Since my birthday is so close to Christmas, my mom would always say, ‘son I aint got nothing for ya man but Christmas is 5 weeks away so I’mma double up’ As a kid you wanted to be disappointed but this is ma dukes like what you really say. I’mma eat this second helping of mac and cheese maybe watch some wrestling and countdown to Christmas.

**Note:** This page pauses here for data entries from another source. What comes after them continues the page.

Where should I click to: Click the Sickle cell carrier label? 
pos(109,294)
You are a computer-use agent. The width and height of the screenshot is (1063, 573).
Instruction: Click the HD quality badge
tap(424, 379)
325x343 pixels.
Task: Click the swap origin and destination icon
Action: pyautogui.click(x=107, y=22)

See I come from a family that didn’t really celebrate milestones. My grandfather was a World War II veteran and was the first black supervisor of Bell Atlantic which is now AT & T and he always preached that you supposed to be great, I’m not celebrating that. As a kid I thought that was fucked up but my grandfather couldn’t do nothing wrong is my eyes but as a grown up I can see where he is coming from. He was saying that you have to work twice as hard to get half the respect as your counterpart so if they graduate high school you get a Master’s degree. Always remember you are no better than anyone else but also know there is no one better than you. So I always treated my birthday as just another day because it wasn’t about the gifts, I can buy the gifts any day after all bills is paid, wife and kids are straight then I will buy me something but by that time it’s gone so Tough break nigga there’s always FUBU.

I’m glad now that I have a wife and kids because on this day they add laughter and enjoyment to this day that would normally consist of Sportscenter, Sportscenter, work, eat, Sportscenter maybe a workout then bed. I wake up this morning and my bones are cracking so I know I’m getting older. I get serenaded by my lady then she goes for the low note sounding like Toni Saxon so all I can do is laugh and be thankful. I’m thankful because of the social climate that we are living in today, everyday should be your birthday because at any given moment some cop or anybody will look at me like I’m a silverback gorilla and try to put silver in my back and celebrate how they killed a gorilla. I’m thankful because I’m learning in life that change is ok because change is the only thing that remains the same. The interactions with my kids this morning proves it:

Morgan: Happy birthday Daddy

Me: thanks yo

Morgan: how old are you now?

Me: I’m 33

Morgan: Dang you old. Do you need a cane or something? Were you around when Jesus was living?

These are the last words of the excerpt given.